ASSIGNMENT:
Using the entries that follow, write out the line containing "Task: Open the default.json tab", the line containing "Open the Parent Location WH selector", and every line between them, exactly and nothing else.

======== SUPPLIED DATA ========

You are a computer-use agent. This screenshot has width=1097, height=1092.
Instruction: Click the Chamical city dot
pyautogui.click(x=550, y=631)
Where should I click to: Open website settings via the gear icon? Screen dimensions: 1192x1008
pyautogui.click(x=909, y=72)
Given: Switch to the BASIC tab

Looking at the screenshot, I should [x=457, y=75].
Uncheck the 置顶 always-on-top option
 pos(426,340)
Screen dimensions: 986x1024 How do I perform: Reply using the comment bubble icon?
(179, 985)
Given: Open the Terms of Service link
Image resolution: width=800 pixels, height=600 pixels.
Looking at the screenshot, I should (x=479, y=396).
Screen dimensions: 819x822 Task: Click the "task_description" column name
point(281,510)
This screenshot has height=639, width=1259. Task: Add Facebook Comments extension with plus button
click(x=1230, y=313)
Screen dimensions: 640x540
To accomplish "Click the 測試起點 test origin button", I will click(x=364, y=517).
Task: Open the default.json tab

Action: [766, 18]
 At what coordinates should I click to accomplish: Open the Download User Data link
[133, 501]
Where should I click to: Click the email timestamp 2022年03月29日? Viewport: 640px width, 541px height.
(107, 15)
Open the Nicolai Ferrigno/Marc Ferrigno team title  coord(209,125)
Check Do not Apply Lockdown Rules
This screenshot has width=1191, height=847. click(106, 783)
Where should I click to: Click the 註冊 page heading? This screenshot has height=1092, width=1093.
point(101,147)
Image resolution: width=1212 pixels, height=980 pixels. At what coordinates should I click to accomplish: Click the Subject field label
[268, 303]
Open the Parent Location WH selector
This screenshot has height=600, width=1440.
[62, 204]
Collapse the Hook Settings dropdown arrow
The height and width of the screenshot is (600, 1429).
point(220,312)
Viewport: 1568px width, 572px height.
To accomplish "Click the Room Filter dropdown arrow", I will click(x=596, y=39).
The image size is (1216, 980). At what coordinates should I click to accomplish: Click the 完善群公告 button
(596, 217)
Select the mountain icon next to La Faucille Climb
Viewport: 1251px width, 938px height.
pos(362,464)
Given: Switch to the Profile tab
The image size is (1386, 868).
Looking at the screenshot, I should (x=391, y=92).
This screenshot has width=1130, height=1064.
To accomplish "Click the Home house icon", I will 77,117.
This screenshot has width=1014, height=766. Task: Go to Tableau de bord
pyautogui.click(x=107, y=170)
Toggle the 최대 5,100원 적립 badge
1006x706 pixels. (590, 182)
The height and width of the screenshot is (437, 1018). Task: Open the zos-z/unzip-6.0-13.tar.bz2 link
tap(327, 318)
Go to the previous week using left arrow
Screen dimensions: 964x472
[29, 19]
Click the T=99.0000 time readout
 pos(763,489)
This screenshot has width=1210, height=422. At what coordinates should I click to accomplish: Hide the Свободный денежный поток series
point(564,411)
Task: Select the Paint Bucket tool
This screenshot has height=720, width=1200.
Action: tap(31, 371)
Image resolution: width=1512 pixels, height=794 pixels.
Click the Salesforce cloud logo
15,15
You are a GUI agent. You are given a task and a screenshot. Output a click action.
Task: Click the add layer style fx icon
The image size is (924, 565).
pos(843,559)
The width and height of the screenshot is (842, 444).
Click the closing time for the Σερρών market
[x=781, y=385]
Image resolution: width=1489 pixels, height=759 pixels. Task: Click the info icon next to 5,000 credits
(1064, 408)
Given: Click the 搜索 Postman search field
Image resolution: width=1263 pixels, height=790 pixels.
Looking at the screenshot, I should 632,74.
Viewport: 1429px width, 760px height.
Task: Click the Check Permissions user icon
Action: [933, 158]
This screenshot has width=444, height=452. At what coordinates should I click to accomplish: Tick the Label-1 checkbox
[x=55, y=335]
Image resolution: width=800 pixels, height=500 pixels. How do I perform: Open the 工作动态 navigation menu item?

========

SOLUTION FOR THIS PROBLEM:
Task: Open the default.json tab

Action: [766, 18]
 At what coordinates should I click to accomplish: Open the Download User Data link
[133, 501]
Where should I click to: Click the email timestamp 2022年03月29日? Viewport: 640px width, 541px height.
(107, 15)
Open the Nicolai Ferrigno/Marc Ferrigno team title  coord(209,125)
Check Do not Apply Lockdown Rules
This screenshot has width=1191, height=847. click(106, 783)
Where should I click to: Click the 註冊 page heading? This screenshot has height=1092, width=1093.
point(101,147)
Image resolution: width=1212 pixels, height=980 pixels. At what coordinates should I click to accomplish: Click the Subject field label
[268, 303]
Open the Parent Location WH selector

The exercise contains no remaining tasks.